Rushing the separation process can lead to disaster in production. Find out how to determine which approach represents the best mix of quality and speed for your shop.
Though this process sounds complex, it’s really just using a pre-selection to create a more precise selection and then averaging the color of these areas in a new layer like a lens on top of the original artwork. This process alone can reduce the number of colors necessary in artwork dramatically and improve the overall look, separation, and printing of images with color pollution.
Resolution and file size Every printer wishes that customers would provide original artwork ready to go onto the screens, but the reality is that only a small percentage of the artwork provided is considered ready to separate. More often, artwork is supplied that was compressed for Web viewing to 72 dpi and at a small size. These files—if they’re not rejected outright—must be adjusted, averaged, or in some cases completely redone. Low-res images don’t retain enough information to create a definitive separation set.

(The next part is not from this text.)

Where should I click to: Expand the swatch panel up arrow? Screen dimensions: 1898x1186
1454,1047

If the file is borderline and the client cannot provide a better source, then you can do several things to enhance your results (Figure 3). One solution is to take the original artwork and then up the resolution in the image/size dialog box to 200-250 dpi at the final output size. Review this ramp-up of the resolution carefully to see whether there is enough information to justify investing more time in the art.

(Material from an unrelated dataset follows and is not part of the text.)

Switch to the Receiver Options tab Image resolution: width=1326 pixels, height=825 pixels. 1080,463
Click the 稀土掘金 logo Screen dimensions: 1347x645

Pay special attention to type clarity and sharp-edged lines in the artwork that may have appeared jagged in the low-resolution version of the file. If the file looks like it can be saved without a ton of work, then the first step is to copy and paste the image in as a new layer and then use the curves command to force the contrast up by pushing the white and black points together. This removes some of the marginal values that may have been created when the resolution was increased and define the edges better.